KAMPALA, Uganda (AP) - When Martin Owor, a father of six, told his wife he was considering having a vasectomy, she told him it was out of the question. How would they live as husband and wife after his surgical sterilization?
But after a long conversation about growing up poor, the Ugandan man went ahead with a procedure that remains widely unpopular in sub-Saharan Africa, where misunderstandings are high.
To spur development, this East African country that has been a regional leader in tackling health challenges like AIDS now hopes to lower population growth. The issue is widespread in Africa, which faces a population boom even as other parts of the world see dropping birth rates. Over half of the global population growth between now and 2050 will take place in Africa, the United Nations says.
Sub-Saharan Africa, with some of the world’s most impoverished nations, will continue to be plagued by poverty unless governments reduce high fertility rates, development experts say.
Uganda has started recruiting “champion men” to speak publicly on television and elsewhere about vasectomies as a method of family planning. It has proven difficult.
Many men fear it leads to impotence. Some worry about being stigmatized. Others ask what might happen if, after a vasectomy, they lose all their children in some catastrophe.
“Many people think that when a man goes for a vasectomy he is not going to continue being a normal man,” said Owor, who runs a grocery store in eastern Uganda. “But there is no problem. My wife is very happy.”
Owor said he was compelled to have a vasectomy because he did not want his children to grow up hopelessly poor.
“My father had 12 children, so we never had a chance of having a quality education,” Owor said. “I needed a number that I would try to manage.”
Uganda’s population has ballooned from 17 million in 1990 to more than 41 million in 2016. It one of nine African countries in the world’s top 10 fastest-growing populations, according to U.N. figures.
Only 35 percent of married women in Uganda use modern methods of contraception, according to government statistics.

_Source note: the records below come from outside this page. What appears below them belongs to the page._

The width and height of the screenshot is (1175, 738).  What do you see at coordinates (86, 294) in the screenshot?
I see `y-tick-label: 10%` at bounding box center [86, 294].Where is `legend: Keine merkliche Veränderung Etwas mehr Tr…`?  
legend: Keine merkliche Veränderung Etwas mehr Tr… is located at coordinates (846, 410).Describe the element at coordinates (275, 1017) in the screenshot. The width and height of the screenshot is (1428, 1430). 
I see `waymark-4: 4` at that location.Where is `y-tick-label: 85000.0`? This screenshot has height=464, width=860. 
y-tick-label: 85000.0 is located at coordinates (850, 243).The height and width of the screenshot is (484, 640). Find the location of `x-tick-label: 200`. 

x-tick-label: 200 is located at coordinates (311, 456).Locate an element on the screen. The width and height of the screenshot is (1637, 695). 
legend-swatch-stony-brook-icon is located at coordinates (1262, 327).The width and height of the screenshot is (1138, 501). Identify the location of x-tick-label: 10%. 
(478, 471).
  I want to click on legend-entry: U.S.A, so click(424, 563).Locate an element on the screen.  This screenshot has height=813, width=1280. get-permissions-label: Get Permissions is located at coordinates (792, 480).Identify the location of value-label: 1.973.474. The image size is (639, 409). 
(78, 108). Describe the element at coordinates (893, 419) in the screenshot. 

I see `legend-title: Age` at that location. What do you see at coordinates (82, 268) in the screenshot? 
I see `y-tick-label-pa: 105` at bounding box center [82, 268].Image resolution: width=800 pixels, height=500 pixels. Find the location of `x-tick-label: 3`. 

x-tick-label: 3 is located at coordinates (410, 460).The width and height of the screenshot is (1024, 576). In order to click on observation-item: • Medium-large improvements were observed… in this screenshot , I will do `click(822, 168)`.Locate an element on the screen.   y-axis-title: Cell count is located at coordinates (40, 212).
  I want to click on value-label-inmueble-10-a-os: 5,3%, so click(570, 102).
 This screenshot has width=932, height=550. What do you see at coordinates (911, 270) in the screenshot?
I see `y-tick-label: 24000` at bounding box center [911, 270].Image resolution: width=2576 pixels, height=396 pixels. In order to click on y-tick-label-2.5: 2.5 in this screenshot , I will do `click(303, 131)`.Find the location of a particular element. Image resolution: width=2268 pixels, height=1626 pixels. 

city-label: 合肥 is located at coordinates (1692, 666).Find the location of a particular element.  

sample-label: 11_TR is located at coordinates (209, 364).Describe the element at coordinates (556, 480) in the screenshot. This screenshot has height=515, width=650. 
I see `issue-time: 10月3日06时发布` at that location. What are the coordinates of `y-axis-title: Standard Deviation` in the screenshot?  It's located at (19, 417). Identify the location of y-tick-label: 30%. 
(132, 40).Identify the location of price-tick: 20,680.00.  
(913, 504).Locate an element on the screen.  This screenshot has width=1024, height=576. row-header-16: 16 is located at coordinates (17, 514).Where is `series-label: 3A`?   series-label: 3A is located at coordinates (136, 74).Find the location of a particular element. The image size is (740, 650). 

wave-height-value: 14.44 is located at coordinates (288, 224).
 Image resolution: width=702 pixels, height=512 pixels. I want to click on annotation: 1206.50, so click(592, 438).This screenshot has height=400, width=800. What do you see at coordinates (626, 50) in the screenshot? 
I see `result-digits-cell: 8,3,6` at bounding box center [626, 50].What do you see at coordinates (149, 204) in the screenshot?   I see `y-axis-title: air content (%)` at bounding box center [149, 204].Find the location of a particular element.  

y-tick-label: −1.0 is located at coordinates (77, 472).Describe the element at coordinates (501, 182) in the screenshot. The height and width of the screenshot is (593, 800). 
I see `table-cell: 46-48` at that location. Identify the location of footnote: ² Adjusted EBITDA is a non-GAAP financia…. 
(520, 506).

Abortion is illegal in Uganda, except to save the mother’s life.
Although Uganda’s fertility rate dropped from 6.9 births per woman in 2001 to 5.4 today, officials say a desirable rate is four births per woman.
As “champion men” speak out, the government is working to increase male involvement in family planning as a way to meet that goal.
“We can’t coerce them, because family planning is voluntary and is supposed to be based on human rights, and we want to keep on engaging them,” said Placid Mihayo, an assistant government commissioner in charge of sexual and reproductive health.
Uganda’s openness recalls its public campaigns against the AIDS epidemic in the 1990s, when many African countries, including Kenya and South Africa, did not fully acknowledge the crisis.
“Uganda has done extremely well,” said Alain Sibenaler, the U.N. Population Fund representative in Uganda, whose office has been working closely with the government on family planning options. “The total fertility rate has dropped in a very short time.”
Uganda remains one of the world’s poorest countries, with a per capita income of $615, according to World Bank data. The situation is dire in rural areas, where health facilities often lack basic medicines and many children drop out of school.
Some warn that the country won’t come close to meeting its ambitious development targets - achieving lower-middle-income status by 2040 - without wider use of birth control.
“If you produce 100 children and create only two jobs in that period, so where are the other 98 going to get jobs?” asked Sam Mwandara, project coordinator for Reproductive Health Uganda, a U.N.-supported group. “The population is expanding so fast in relation to land, jobs, education and health. So it’s alarming.”
Vasectomies are still a small part of Uganda’s effort. Each month two or three of the procedures are performed at a clinic run by Reproductive Health Uganda in the capital, Kampala, said Dr. Kenneth Buyinza, an expert on reproductive health. The vasectomy costs about $13, which Buyinza said is affordable to most Ugandans. The price is $50 or more at some private facilities.
The organization also distributes millions of free condoms each year in a country where their use has become widespread.
“When it comes to the permanent methods of family planning we are still on the low side,” Buyinza said of vasectomies, though the organization tries to spread the word that of all the modern family planning methods the procedure has the fewest side effects, if any.
“The uptake of vasectomy, much as it offers the best option in terms of lifetime birth control, it is still not yet easy to sell.”